┌─ Records supplied
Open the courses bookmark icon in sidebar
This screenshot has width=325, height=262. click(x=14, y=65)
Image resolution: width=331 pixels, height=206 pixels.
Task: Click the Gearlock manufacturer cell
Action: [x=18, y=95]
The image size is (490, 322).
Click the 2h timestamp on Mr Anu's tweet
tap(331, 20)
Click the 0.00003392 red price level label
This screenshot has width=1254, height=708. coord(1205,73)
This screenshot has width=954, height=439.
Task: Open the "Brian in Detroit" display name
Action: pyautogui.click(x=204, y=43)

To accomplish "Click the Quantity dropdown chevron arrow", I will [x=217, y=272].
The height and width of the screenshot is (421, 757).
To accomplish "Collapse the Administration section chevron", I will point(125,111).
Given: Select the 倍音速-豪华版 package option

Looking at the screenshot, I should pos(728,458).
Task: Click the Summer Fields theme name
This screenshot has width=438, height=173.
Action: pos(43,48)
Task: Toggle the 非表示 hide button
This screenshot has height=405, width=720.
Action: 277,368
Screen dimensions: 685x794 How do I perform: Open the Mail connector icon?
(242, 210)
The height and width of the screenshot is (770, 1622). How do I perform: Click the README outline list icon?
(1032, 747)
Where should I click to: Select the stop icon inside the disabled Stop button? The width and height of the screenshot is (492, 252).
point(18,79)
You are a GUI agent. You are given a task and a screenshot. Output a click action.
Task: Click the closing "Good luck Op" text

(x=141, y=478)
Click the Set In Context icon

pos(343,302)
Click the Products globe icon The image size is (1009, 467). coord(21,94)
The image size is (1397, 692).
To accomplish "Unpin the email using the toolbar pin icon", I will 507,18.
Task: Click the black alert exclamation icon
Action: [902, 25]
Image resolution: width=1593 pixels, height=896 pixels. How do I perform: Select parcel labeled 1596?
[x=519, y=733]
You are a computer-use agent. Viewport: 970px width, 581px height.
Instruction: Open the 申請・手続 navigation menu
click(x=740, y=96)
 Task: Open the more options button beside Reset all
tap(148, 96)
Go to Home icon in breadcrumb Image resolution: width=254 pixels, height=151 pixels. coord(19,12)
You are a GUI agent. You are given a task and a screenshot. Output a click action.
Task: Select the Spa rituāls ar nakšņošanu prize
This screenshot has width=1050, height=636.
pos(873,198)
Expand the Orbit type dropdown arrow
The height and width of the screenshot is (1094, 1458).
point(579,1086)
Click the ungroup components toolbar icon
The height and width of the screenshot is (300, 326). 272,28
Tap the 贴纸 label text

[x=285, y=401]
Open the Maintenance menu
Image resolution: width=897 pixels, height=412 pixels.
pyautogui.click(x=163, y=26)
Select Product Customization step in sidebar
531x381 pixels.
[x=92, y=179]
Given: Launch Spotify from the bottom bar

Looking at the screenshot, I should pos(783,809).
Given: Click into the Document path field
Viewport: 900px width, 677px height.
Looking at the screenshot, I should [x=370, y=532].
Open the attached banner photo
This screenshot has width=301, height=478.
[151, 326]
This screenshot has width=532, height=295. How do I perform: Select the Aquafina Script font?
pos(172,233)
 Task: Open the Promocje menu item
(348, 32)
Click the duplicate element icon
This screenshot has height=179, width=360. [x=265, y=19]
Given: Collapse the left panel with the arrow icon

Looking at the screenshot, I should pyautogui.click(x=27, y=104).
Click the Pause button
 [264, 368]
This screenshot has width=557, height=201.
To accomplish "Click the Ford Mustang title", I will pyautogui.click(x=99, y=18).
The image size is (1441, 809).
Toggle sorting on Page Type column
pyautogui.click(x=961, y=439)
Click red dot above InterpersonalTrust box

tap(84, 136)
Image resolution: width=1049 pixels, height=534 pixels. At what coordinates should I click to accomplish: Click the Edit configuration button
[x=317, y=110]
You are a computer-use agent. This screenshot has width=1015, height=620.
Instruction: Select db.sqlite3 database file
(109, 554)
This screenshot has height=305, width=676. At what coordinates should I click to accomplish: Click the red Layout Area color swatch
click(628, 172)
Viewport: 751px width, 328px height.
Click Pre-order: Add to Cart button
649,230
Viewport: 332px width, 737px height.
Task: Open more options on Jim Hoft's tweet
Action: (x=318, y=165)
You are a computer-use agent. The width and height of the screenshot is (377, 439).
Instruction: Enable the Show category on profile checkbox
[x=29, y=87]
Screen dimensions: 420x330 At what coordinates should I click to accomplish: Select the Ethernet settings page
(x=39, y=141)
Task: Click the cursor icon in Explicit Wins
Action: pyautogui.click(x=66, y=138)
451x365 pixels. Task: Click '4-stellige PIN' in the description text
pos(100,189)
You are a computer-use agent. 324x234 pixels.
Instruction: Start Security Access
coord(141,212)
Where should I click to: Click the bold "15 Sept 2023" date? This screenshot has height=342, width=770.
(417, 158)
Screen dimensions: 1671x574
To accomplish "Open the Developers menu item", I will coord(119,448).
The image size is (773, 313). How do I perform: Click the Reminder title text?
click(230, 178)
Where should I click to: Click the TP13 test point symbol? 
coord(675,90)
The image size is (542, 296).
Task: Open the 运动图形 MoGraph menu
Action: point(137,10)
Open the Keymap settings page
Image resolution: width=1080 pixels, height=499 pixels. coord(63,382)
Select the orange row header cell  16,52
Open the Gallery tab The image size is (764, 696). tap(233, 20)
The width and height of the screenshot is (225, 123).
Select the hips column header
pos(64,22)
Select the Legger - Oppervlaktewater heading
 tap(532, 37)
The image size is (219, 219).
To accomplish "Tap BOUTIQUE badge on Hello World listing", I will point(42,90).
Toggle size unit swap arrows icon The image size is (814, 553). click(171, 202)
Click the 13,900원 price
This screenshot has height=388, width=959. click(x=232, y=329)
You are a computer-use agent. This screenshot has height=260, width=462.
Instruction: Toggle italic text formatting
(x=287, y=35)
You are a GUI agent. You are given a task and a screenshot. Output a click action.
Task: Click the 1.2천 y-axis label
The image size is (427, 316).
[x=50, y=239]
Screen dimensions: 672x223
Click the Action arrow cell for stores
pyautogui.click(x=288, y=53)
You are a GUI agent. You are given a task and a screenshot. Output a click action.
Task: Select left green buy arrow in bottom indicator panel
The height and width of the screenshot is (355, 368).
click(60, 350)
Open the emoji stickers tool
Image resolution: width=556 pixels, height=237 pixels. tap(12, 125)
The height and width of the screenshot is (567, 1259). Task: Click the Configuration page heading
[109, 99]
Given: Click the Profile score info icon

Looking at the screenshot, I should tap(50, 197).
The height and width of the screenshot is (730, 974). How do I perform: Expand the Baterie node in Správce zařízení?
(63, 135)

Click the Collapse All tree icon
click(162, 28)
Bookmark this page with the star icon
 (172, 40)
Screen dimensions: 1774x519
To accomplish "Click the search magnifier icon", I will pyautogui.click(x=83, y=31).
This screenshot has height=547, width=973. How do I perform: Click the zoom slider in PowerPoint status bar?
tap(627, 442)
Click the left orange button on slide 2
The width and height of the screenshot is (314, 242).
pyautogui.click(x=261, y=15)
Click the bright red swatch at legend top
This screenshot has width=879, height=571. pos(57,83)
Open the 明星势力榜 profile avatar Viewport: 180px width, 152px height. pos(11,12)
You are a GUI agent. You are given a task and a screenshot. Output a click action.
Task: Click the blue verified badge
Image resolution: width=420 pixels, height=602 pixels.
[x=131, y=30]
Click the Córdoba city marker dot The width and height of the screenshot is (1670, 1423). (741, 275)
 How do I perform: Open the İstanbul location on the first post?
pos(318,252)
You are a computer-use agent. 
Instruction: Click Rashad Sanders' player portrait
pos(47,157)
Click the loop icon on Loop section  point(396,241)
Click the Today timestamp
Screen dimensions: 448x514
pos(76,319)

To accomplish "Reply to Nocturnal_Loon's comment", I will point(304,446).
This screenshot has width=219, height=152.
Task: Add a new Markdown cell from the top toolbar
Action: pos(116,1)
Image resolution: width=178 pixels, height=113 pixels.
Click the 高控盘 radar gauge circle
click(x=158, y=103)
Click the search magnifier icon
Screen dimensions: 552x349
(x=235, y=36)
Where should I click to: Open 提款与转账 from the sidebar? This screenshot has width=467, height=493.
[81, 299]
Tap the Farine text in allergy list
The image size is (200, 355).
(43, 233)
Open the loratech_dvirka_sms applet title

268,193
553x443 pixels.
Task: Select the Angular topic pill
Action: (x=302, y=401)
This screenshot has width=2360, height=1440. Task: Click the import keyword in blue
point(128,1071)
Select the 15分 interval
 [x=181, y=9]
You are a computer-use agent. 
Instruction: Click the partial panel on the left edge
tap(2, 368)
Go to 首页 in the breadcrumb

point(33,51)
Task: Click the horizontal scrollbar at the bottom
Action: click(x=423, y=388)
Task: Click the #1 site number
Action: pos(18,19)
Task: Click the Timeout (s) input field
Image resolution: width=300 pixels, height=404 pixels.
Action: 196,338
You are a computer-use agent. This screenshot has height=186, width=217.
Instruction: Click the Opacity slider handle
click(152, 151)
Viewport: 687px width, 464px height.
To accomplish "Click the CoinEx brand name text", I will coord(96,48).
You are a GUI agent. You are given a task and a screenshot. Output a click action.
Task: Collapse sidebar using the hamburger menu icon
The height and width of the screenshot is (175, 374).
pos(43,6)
└─
Quote exactly the opening line of the material above and every line after it, up to and including the line that contains "Task: Toggle the 非表示 hide button".

Open the courses bookmark icon in sidebar
This screenshot has width=325, height=262. click(x=14, y=65)
Image resolution: width=331 pixels, height=206 pixels.
Task: Click the Gearlock manufacturer cell
Action: [x=18, y=95]
The image size is (490, 322).
Click the 2h timestamp on Mr Anu's tweet
tap(331, 20)
Click the 0.00003392 red price level label
This screenshot has width=1254, height=708. coord(1205,73)
This screenshot has width=954, height=439.
Task: Open the "Brian in Detroit" display name
Action: pyautogui.click(x=204, y=43)

To accomplish "Click the Quantity dropdown chevron arrow", I will [x=217, y=272].
The height and width of the screenshot is (421, 757).
To accomplish "Collapse the Administration section chevron", I will point(125,111).
Given: Select the 倍音速-豪华版 package option

Looking at the screenshot, I should pos(728,458).
Task: Click the Summer Fields theme name
This screenshot has width=438, height=173.
Action: pos(43,48)
Task: Toggle the 非表示 hide button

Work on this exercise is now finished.